Stored data entries
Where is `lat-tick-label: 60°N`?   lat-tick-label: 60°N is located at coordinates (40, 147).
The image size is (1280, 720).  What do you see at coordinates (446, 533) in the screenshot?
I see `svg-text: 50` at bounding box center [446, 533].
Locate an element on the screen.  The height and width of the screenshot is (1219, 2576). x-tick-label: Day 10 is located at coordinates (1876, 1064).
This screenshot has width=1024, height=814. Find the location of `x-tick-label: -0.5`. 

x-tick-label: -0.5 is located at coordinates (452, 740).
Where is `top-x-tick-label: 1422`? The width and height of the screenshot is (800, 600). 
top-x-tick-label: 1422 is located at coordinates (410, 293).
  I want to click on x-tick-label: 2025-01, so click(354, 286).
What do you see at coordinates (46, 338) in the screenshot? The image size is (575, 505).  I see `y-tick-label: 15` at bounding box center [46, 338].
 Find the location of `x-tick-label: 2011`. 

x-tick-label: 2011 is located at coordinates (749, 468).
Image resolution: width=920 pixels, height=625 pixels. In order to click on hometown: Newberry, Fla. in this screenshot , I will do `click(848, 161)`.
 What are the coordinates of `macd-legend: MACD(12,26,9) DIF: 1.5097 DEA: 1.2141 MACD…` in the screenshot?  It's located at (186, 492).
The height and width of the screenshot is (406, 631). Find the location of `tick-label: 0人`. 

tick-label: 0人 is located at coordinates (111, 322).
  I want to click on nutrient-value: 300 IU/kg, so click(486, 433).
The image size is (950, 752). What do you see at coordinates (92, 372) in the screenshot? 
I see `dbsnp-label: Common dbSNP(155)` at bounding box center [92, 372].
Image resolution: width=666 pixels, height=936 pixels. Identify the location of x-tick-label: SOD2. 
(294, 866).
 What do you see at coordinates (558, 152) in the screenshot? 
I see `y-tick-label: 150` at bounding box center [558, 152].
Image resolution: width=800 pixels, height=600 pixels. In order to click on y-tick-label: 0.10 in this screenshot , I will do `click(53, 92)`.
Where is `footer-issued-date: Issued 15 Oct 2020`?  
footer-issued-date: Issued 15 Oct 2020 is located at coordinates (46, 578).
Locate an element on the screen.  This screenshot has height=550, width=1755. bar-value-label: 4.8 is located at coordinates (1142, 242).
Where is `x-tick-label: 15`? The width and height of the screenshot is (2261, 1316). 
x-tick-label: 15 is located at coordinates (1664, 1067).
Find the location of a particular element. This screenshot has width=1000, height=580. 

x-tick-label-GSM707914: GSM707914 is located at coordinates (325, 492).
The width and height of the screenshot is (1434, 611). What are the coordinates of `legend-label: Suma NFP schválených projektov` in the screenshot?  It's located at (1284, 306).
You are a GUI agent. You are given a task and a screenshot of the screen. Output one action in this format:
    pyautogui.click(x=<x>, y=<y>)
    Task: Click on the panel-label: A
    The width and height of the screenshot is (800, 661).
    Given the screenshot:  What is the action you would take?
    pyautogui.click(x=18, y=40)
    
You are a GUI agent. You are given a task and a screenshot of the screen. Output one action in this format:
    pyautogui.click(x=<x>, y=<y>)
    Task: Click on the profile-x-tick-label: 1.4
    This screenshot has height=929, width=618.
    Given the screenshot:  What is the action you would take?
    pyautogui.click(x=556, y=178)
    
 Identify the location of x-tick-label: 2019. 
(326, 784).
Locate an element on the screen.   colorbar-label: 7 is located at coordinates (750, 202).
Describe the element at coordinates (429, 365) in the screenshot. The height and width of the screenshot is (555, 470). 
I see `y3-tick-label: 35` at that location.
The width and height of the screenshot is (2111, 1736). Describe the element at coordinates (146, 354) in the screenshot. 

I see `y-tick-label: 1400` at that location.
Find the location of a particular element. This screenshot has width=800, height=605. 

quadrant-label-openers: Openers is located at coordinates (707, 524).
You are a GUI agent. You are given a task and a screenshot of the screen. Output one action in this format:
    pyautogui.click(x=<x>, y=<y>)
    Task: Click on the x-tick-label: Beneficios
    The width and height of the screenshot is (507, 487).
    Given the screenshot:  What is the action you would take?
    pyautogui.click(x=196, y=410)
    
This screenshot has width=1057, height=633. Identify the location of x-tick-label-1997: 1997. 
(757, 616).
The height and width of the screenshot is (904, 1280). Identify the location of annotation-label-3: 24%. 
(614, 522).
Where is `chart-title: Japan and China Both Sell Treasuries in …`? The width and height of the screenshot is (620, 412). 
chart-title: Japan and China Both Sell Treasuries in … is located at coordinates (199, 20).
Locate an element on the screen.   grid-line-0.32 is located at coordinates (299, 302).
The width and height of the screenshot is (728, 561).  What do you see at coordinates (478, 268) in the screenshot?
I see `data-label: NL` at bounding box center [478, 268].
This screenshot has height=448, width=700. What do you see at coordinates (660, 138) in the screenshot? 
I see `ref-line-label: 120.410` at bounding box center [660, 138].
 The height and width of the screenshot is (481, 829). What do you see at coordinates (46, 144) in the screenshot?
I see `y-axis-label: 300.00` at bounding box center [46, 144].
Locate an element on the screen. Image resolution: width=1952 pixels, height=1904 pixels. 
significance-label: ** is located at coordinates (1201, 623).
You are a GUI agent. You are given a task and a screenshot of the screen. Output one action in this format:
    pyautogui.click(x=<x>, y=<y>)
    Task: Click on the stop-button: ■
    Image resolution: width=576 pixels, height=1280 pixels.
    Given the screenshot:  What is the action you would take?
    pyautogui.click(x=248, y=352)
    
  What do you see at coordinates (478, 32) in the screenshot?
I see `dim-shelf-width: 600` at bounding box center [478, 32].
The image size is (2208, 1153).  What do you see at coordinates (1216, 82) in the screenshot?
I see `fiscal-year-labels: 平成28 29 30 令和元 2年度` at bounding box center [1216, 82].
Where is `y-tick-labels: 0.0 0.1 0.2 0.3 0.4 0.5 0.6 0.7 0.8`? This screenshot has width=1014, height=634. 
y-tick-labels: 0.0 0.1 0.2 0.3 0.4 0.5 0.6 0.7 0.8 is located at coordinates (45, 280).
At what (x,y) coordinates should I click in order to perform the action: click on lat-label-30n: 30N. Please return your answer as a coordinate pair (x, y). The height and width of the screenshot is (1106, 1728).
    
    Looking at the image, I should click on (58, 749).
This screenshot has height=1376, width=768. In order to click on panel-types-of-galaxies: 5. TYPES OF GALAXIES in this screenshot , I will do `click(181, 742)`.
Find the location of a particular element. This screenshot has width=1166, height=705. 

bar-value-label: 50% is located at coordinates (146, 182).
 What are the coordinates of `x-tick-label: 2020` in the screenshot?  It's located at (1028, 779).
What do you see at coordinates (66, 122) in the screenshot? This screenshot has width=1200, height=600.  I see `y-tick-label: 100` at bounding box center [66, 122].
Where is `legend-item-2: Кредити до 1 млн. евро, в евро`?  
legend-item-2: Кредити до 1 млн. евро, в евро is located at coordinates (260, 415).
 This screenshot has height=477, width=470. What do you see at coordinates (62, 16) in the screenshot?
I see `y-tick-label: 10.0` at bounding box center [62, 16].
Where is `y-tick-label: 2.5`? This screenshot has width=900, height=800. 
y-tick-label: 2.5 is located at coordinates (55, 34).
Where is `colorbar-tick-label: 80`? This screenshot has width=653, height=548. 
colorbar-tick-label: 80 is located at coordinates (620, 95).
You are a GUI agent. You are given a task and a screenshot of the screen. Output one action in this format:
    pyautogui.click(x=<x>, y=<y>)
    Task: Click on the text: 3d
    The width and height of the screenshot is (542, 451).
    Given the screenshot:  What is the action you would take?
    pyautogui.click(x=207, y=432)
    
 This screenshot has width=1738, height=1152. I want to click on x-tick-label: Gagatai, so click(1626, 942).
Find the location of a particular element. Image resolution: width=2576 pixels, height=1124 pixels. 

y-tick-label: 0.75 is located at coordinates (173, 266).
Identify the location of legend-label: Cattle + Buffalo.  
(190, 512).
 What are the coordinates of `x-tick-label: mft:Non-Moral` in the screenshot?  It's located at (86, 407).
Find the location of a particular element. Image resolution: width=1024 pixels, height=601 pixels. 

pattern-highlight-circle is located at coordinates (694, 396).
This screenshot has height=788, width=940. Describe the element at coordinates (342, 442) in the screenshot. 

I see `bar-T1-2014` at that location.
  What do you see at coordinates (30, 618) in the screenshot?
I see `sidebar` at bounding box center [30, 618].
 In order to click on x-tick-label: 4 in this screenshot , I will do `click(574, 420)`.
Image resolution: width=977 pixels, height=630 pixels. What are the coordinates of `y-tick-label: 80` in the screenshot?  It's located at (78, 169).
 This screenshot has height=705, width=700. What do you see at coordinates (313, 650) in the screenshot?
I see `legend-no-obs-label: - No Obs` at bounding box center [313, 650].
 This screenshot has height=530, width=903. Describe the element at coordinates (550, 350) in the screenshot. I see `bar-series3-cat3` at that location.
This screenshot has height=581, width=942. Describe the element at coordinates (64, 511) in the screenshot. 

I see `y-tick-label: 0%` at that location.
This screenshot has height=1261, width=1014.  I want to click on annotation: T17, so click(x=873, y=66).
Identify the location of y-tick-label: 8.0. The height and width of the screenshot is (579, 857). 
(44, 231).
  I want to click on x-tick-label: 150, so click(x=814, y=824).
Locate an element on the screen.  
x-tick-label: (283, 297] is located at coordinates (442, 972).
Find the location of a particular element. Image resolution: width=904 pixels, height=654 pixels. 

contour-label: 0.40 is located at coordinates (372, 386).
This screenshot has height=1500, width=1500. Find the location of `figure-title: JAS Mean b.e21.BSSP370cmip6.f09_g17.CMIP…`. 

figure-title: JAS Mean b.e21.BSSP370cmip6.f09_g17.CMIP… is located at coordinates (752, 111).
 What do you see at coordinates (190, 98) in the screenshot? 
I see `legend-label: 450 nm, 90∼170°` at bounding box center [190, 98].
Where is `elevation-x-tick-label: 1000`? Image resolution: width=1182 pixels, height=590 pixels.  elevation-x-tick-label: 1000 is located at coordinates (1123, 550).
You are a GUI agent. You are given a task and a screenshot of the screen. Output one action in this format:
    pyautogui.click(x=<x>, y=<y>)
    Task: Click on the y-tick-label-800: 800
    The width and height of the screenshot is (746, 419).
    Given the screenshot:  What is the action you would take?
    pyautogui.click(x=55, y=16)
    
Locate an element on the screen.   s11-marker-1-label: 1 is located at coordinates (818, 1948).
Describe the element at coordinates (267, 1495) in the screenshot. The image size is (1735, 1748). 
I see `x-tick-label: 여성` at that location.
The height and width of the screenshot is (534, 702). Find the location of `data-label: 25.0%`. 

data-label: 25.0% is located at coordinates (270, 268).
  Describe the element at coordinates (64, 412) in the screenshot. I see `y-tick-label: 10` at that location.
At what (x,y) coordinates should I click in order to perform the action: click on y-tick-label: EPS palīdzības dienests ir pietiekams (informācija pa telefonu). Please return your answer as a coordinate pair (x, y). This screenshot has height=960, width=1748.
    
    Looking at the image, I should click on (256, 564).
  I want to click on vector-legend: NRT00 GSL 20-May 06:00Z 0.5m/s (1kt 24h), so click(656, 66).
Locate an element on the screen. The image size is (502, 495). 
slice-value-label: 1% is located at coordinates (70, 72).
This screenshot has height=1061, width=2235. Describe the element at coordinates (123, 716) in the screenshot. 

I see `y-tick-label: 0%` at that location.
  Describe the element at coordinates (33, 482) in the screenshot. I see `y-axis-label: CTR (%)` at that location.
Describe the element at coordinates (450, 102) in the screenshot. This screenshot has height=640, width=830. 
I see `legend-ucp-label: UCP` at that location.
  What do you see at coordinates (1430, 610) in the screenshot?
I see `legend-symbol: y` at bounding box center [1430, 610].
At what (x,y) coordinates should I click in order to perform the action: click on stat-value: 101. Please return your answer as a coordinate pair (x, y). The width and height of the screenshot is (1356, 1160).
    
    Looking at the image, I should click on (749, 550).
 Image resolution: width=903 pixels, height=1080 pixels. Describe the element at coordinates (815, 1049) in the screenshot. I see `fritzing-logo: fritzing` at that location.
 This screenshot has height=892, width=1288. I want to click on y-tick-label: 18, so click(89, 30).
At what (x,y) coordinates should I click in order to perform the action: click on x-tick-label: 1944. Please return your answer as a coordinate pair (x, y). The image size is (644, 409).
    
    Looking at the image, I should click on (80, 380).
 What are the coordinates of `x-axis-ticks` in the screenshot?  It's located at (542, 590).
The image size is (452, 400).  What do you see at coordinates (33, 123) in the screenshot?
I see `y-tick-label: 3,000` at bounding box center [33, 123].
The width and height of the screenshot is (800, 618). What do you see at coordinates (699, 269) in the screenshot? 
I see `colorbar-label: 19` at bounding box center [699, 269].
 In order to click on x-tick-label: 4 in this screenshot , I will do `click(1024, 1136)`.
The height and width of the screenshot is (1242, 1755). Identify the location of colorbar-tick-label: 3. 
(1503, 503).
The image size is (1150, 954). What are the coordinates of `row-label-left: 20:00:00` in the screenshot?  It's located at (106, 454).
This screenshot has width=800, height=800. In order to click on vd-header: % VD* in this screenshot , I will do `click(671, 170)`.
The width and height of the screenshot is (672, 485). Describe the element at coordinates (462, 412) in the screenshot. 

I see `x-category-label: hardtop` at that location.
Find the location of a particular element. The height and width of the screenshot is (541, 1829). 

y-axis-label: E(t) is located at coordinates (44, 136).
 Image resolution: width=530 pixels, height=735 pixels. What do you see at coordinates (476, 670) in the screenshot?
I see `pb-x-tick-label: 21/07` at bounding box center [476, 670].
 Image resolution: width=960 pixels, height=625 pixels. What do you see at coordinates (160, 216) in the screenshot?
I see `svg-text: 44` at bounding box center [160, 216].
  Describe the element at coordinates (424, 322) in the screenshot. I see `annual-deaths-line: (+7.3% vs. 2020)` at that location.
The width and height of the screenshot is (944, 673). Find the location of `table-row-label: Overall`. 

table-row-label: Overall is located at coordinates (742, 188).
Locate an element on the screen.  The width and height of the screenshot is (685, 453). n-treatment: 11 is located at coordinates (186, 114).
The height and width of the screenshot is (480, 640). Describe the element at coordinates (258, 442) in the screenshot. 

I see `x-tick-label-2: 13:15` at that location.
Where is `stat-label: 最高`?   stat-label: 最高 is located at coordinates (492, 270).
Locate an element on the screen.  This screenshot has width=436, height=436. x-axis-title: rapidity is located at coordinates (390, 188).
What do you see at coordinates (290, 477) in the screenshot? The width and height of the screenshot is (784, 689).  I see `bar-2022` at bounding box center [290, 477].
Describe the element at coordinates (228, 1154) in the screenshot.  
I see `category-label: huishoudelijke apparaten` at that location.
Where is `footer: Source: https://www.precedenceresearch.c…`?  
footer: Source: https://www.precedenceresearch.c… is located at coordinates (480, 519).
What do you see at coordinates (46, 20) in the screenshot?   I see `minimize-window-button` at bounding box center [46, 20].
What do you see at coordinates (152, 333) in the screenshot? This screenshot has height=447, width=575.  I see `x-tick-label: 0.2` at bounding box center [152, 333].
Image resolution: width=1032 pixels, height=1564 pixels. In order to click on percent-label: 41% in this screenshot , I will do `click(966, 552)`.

Exercise details: Locate every line of the material above that contains the word "Both" and copy each of those lines. Treat case as significant.

Response area:
Where is `chart-title: Japan and China Both Sell Treasuries in …`? The width and height of the screenshot is (620, 412). 
chart-title: Japan and China Both Sell Treasuries in … is located at coordinates (199, 20).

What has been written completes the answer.